Output the records below exactly as they appear, starting at the line containing "Screenshot is 1988x1851." and ending at the line containing "[Transeconomy en Instagram]". Give only those lines.

■ **Records for this task**
********************
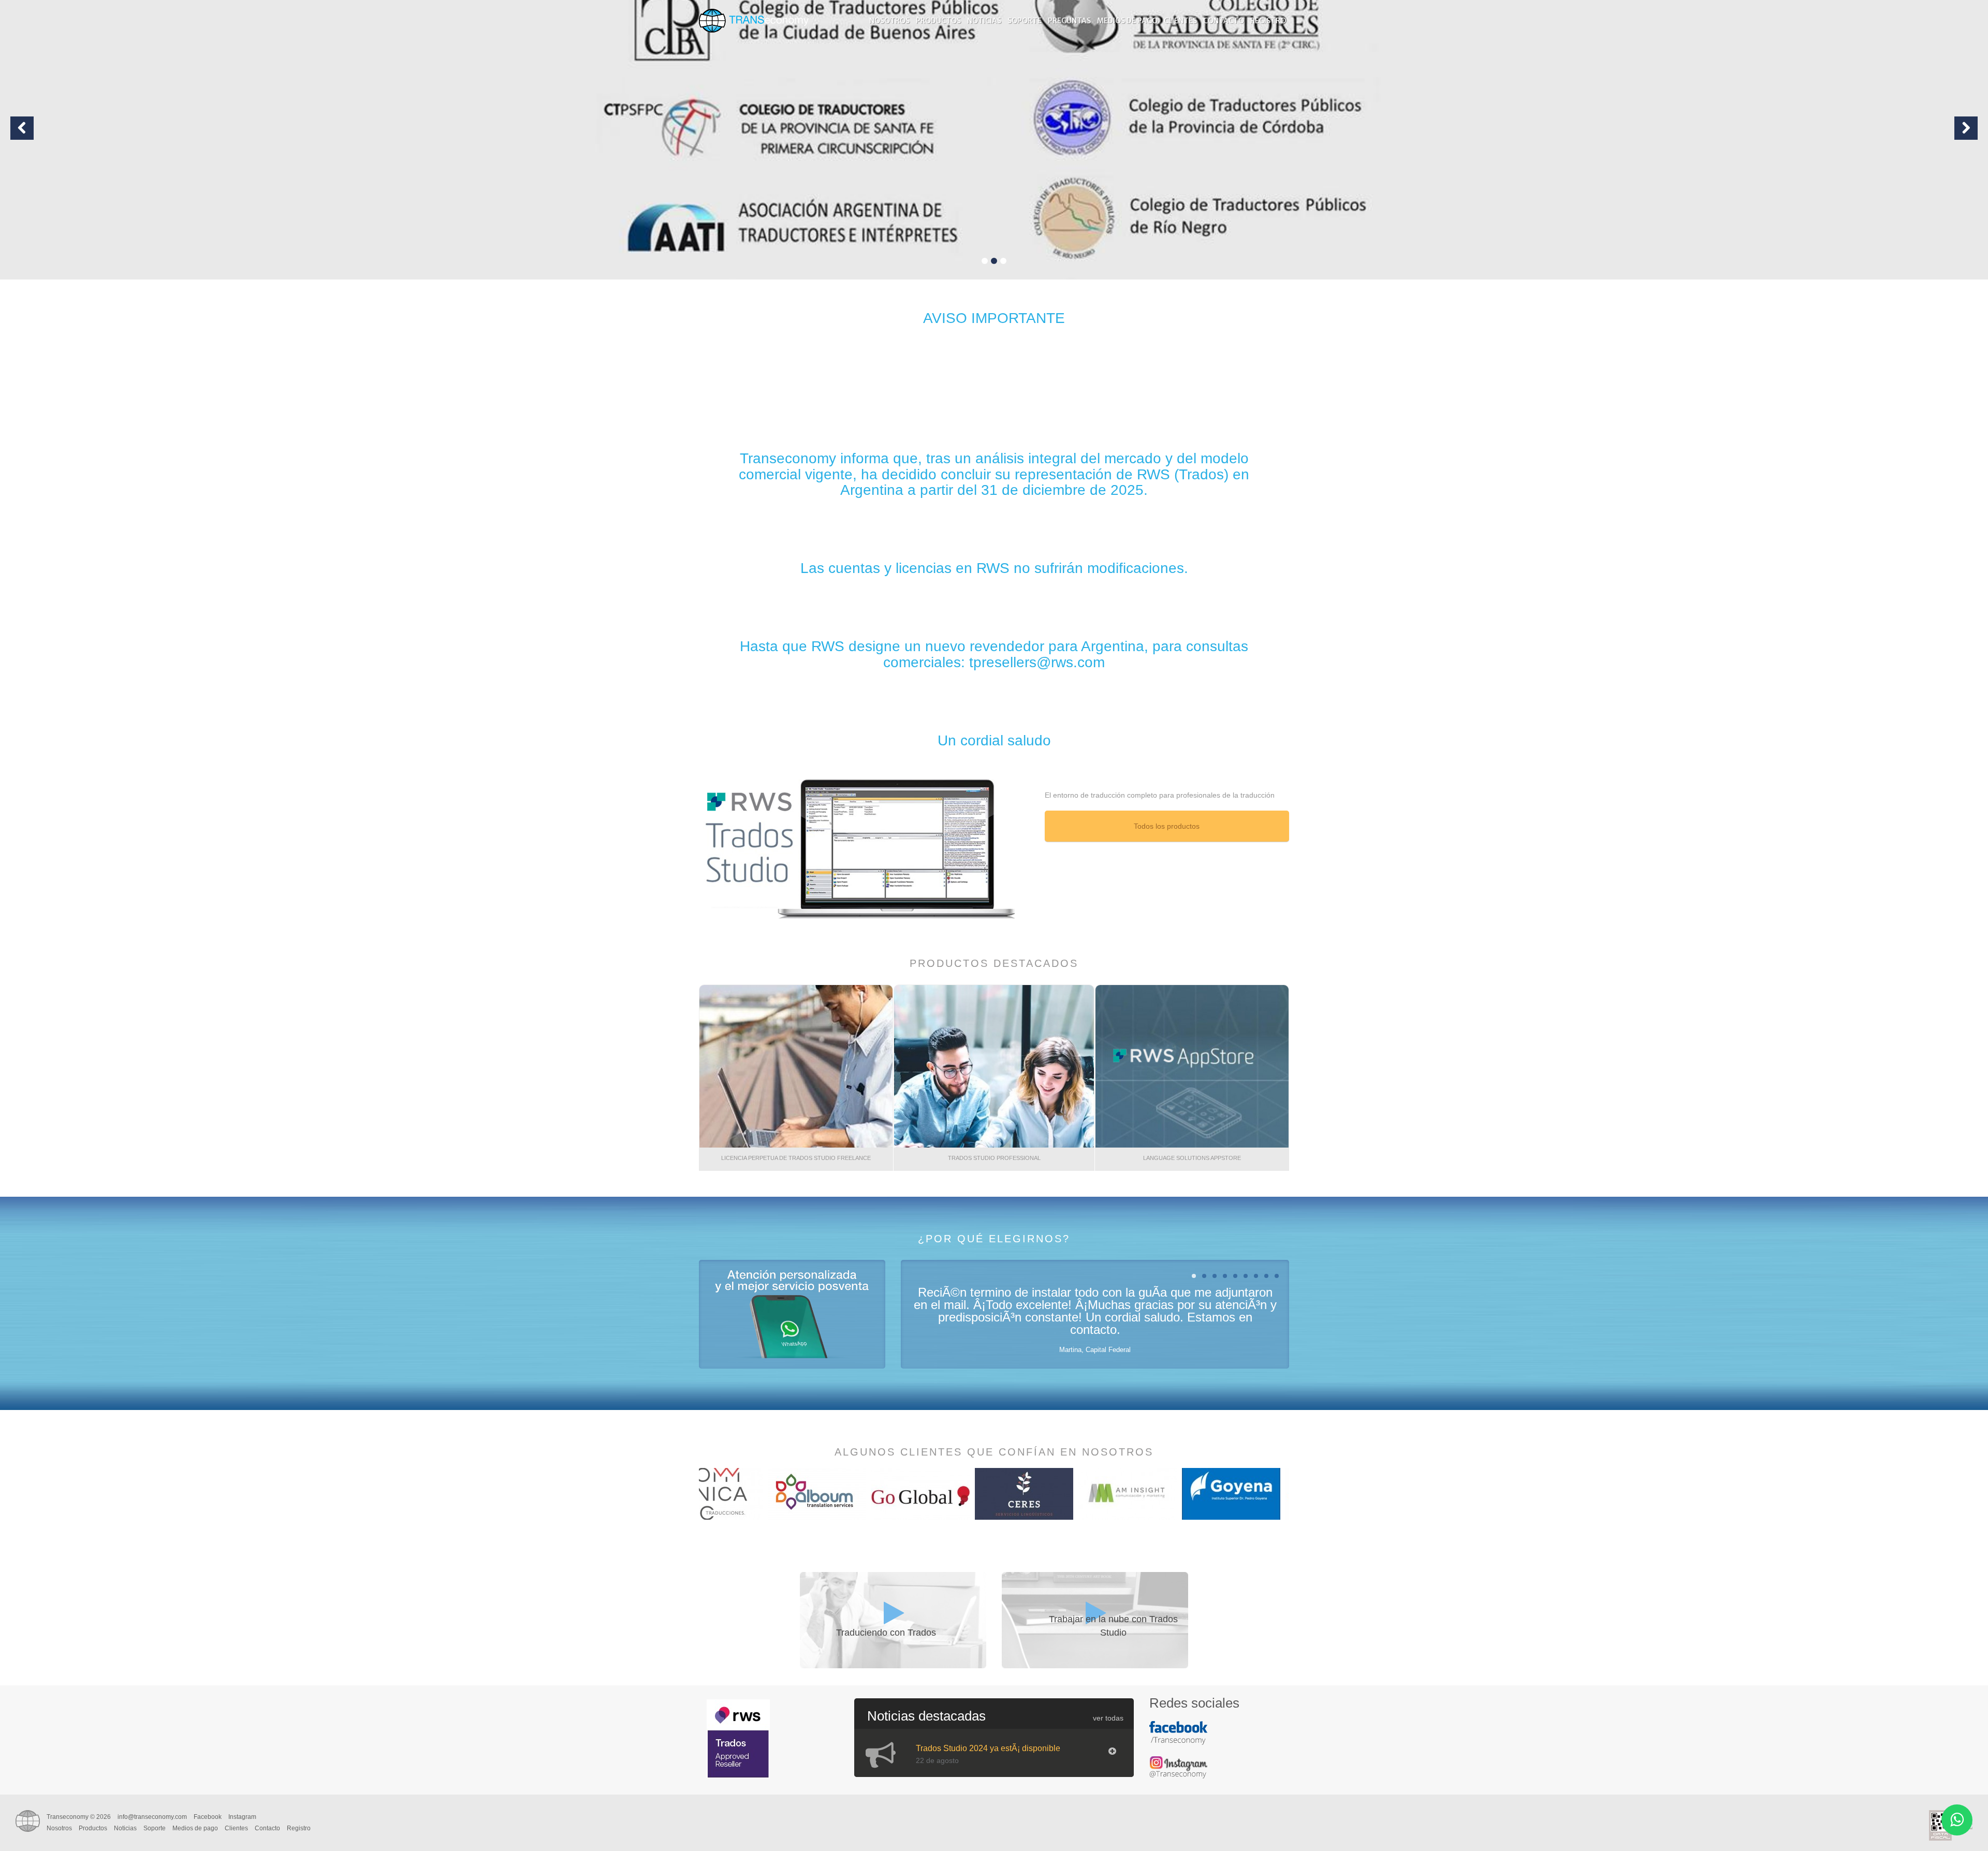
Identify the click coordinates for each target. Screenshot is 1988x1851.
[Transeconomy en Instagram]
********************
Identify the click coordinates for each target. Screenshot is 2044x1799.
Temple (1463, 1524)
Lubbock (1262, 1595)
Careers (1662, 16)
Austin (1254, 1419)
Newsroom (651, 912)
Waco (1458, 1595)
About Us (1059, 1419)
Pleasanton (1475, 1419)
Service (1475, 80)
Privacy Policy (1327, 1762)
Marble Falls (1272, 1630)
********************
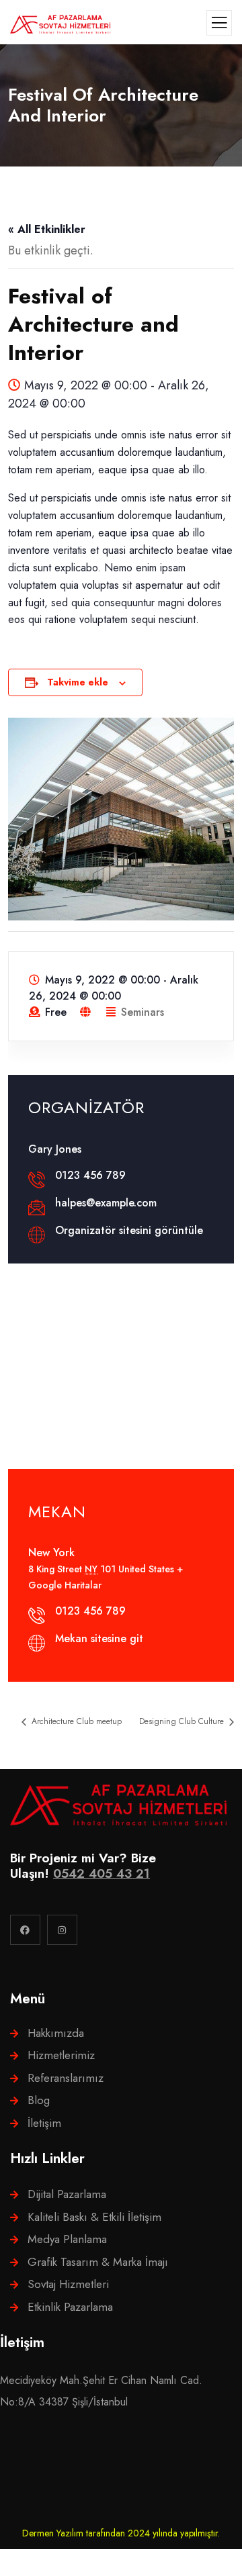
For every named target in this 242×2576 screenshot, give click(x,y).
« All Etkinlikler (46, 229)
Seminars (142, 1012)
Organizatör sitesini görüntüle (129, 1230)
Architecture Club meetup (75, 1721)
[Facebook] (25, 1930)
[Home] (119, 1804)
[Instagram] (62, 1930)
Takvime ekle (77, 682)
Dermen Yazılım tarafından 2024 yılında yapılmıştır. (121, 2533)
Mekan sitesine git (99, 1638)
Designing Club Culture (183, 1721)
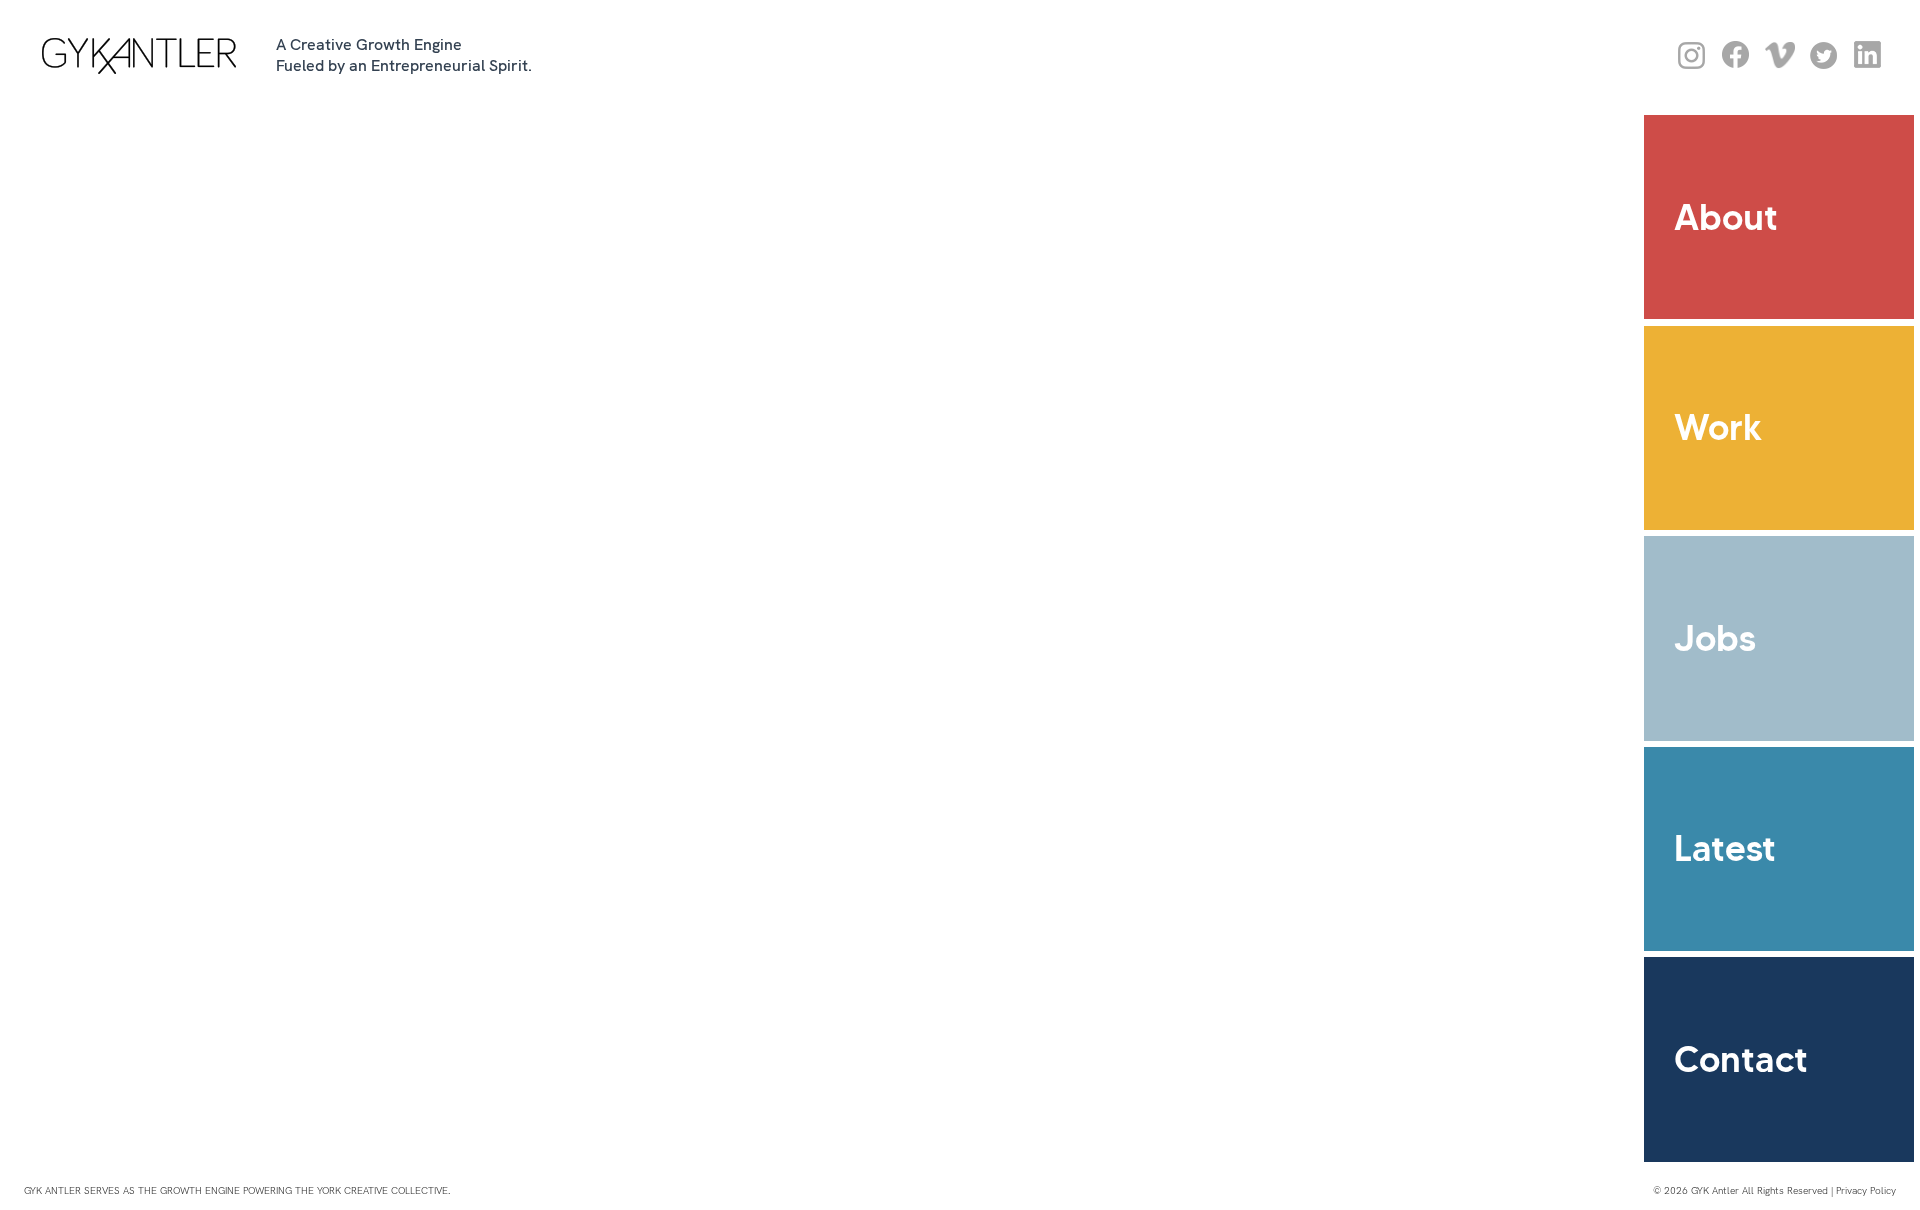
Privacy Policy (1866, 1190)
********************
■ **Full output**
Identify the click coordinates for each target. Screenshot is 1988x1851.
[Transeconomy en Instagram]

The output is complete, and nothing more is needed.